WORK REQUEST >> From the listing below, return each line that includes "agent".

=== Begin Enclosure ===

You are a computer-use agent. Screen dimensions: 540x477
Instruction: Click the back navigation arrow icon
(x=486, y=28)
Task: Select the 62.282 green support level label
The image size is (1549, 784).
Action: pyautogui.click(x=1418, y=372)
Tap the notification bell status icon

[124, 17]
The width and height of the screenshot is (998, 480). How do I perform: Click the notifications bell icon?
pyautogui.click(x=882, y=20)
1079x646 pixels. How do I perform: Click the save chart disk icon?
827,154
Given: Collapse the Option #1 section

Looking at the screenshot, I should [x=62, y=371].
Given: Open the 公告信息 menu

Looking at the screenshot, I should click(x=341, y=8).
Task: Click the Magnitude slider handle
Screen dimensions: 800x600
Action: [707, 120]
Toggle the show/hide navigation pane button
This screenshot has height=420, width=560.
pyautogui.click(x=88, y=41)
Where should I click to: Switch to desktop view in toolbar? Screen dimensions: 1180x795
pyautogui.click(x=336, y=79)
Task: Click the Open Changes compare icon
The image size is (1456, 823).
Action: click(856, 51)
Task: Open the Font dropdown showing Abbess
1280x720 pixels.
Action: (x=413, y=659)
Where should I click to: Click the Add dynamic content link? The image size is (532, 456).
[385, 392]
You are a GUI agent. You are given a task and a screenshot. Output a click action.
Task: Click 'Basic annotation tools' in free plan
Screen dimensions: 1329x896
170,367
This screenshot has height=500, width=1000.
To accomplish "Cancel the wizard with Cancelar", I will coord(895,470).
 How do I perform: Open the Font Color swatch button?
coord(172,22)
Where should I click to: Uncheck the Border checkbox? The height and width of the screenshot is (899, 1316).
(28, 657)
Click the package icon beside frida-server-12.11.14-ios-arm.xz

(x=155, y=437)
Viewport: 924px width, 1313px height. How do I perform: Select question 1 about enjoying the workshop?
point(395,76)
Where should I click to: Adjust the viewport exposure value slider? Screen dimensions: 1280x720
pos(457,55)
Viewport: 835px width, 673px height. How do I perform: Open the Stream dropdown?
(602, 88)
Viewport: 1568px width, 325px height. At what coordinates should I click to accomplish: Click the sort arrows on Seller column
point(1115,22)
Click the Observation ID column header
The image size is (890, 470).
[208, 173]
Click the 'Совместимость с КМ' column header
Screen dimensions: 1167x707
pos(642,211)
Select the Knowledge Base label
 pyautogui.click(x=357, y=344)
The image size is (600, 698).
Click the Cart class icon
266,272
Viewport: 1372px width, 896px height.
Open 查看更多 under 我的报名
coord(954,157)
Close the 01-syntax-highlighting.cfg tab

=== End Enclosure ===

RESULT >>
You are a computer-use agent. Screen dimensions: 540x477
You are a GUI agent. You are given a task and a screenshot. Output a click action.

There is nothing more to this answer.